== Sayfa ==
══════════════════════════════

“20 yılda ancak doğru dürüst bina yapabiliyorum”

“Turizm mimarı dediğin biraz rahat olur, gergin durmaz, itiraz etmez, çünkü evrensel bir iştir turizm. Kültürlü olur, her şeyi bilir, bilmese de iki lisan bilir. Bunların hiçbirini bilmeyenlere bina yaptırıyorlar.”

Bülent Ergin Güngör, mimarlığa “ömür adamış” usta bir isim. Tavrında tasarım harikası mekanlarının üzerine çıkmayan hoş bir rahatlığı, gösterişsiz ve mütevazı bir duruşu var. Açık, dobra ve bir o kadar da sıra dışı ve keyifli. “20 yılda ancak doğru dürüst bina yapabiliyorum” diyecek kadar alçakgönüllü, “Büyük Millet Meclisi Başkanlığı konuk evi binasında koridor dar oldu, ayıp ettim” diyecek kadar özeleştirici. Sanırız onu turizm mimarlığında zirveye taşıyan da tüm bu değerleri…

Mimarlığın usta isimlerinden Bülent Ergin Güngör ile gelişen turizm projeleri, sektör algıları ve yeni dönem projelerini konuştuk.

══════════════════════════════

== Görev Tanımı A ==
Söyleşide Bülent Ergin Güngör ile konuşulduğu belirtilen konuların hepsini sıralayın.
== Görev Tanımı B ==
Söyleşide "Bülent Ergin Güngör, mimarlığa" sözlerinden başlayıp aşağıdaki "dönem projelerini konuştuk." sözlerine kadar uzanan her şeyi hiçbir değişiklik yapmadan yazın.

Bir veri kümesinde listelenen öğeler:

══════════════════════════════

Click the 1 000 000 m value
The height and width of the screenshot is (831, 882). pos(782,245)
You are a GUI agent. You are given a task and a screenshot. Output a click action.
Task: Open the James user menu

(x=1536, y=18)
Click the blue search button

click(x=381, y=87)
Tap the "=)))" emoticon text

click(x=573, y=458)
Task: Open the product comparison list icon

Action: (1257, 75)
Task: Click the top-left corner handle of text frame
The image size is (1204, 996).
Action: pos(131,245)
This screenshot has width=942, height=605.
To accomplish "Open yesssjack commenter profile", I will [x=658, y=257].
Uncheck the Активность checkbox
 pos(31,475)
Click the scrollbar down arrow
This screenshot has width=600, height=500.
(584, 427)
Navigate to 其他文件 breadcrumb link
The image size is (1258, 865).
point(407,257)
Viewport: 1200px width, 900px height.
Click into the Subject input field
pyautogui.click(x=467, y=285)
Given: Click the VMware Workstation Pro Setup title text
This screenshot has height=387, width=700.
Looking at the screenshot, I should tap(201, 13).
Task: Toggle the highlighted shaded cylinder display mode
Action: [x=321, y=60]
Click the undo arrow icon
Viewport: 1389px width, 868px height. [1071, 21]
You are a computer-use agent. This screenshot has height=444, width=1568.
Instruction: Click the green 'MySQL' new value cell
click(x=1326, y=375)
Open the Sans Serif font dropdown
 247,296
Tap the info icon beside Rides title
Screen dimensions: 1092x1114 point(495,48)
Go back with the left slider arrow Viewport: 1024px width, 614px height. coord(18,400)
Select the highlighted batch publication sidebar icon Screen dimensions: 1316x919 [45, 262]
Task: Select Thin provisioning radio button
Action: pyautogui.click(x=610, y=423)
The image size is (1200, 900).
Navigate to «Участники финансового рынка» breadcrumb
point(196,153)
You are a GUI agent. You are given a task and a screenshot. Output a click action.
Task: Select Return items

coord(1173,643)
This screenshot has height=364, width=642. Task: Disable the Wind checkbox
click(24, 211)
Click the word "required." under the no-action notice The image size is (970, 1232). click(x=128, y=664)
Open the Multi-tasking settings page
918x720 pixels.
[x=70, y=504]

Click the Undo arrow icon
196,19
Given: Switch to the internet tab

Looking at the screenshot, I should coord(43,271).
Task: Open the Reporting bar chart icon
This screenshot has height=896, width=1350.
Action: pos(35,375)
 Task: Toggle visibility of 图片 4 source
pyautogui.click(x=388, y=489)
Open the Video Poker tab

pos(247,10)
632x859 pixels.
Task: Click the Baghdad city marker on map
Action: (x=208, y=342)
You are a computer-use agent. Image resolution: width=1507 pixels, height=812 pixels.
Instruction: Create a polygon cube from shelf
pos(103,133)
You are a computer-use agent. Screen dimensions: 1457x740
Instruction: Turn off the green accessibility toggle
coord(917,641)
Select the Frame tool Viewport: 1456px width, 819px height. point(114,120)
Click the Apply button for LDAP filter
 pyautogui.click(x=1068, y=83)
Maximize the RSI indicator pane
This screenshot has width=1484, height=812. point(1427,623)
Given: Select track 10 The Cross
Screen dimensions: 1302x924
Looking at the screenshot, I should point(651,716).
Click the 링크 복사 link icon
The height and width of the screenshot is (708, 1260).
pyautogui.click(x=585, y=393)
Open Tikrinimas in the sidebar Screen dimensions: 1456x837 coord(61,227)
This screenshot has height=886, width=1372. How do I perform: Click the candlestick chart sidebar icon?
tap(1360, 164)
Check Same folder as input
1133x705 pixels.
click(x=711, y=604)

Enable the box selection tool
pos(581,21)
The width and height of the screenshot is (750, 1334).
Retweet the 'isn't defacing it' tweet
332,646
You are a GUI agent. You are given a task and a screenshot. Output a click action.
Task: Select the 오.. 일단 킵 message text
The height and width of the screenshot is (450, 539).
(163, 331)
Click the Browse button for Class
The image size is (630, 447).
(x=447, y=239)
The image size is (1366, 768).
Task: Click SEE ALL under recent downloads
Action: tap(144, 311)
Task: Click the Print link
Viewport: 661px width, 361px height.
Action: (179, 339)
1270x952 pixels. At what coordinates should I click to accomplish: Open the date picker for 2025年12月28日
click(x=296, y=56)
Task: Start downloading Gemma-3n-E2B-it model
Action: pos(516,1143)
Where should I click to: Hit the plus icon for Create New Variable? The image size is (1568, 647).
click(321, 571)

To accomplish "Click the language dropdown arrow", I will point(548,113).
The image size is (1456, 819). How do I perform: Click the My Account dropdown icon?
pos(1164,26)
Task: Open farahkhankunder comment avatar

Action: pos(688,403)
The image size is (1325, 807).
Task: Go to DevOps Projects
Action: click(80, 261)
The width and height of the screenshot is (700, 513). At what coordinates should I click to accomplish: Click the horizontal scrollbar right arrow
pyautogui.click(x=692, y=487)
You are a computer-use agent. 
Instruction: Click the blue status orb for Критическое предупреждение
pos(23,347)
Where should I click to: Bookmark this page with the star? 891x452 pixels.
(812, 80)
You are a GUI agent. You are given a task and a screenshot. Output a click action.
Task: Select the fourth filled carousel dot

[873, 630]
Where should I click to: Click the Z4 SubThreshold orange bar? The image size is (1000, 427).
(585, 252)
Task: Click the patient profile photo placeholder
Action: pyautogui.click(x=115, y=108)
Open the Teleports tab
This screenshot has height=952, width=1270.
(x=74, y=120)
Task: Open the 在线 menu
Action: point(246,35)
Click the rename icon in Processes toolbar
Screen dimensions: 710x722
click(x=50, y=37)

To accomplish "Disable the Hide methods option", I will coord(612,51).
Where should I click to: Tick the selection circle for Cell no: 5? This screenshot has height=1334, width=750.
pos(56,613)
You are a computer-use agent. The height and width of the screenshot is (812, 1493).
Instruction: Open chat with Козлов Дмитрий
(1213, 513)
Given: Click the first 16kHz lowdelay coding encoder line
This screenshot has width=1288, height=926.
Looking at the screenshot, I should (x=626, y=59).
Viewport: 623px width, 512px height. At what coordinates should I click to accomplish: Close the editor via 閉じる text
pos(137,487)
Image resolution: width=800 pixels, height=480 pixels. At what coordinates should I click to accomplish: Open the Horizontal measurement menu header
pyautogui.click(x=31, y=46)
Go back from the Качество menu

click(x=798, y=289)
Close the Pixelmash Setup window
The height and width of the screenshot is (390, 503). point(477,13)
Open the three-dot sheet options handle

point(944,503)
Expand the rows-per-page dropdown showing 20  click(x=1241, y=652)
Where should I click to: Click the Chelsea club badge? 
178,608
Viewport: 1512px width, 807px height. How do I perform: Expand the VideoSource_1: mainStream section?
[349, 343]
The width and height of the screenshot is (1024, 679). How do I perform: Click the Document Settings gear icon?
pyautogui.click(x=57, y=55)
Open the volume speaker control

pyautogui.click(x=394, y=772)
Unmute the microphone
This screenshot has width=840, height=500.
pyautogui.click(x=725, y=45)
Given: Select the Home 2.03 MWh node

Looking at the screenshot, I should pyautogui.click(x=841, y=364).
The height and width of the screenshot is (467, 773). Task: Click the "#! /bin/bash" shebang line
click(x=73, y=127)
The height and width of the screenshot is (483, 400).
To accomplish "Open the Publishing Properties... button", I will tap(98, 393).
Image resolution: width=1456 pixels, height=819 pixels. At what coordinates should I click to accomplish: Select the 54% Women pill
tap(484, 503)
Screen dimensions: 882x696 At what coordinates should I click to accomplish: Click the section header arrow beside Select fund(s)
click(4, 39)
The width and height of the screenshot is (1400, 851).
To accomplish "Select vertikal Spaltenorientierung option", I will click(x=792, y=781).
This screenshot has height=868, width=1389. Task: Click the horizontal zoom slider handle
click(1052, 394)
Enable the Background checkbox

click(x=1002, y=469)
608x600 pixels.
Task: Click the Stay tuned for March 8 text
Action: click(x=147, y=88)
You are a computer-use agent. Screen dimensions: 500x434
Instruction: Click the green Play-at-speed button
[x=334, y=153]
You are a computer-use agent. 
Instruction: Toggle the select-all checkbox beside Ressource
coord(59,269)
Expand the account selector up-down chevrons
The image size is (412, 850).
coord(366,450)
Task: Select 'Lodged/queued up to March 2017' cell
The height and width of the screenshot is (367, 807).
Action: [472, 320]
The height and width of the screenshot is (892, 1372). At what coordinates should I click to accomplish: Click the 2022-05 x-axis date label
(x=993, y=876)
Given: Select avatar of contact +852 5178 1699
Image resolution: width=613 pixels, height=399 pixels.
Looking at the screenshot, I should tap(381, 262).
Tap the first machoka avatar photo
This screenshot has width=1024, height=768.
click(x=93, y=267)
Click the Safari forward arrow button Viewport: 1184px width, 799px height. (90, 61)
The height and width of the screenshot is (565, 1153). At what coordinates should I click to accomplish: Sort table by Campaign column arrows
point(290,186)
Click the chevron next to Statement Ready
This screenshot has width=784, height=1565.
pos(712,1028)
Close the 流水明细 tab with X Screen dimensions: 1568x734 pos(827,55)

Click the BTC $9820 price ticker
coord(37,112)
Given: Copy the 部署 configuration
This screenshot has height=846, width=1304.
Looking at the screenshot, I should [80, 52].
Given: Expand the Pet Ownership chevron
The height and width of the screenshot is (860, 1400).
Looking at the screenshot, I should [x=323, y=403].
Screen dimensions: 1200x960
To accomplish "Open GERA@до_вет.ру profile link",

══════════════════════════════

== Yazılı Yanıt A ==
gelişen turizm projeleri
sektör algıları
yeni dönem projeleri

== Yazılı Yanıt B ==
Bülent Ergin Güngör, mimarlığa “ömür adamış” usta bir isim. Tavrında tasarım harikası mekanlarının üzerine çıkmayan hoş bir rahatlığı, gösterişsiz ve mütevazı bir duruşu var. Açık, dobra ve bir o kadar da sıra dışı ve keyifli. “20 yılda ancak doğru dürüst bina yapabiliyorum” diyecek kadar alçakgönüllü, “Büyük Millet Meclisi Başkanlığı konuk evi binasında koridor dar oldu, ayıp ettim” diyecek kadar özeleştirici. Sanırız onu turizm mimarlığında zirveye taşıyan da tüm bu değerleri…

Mimarlığın usta isimlerinden Bülent Ergin Güngör ile gelişen turizm projeleri, sektör algıları ve yeni dönem projelerini konuştuk.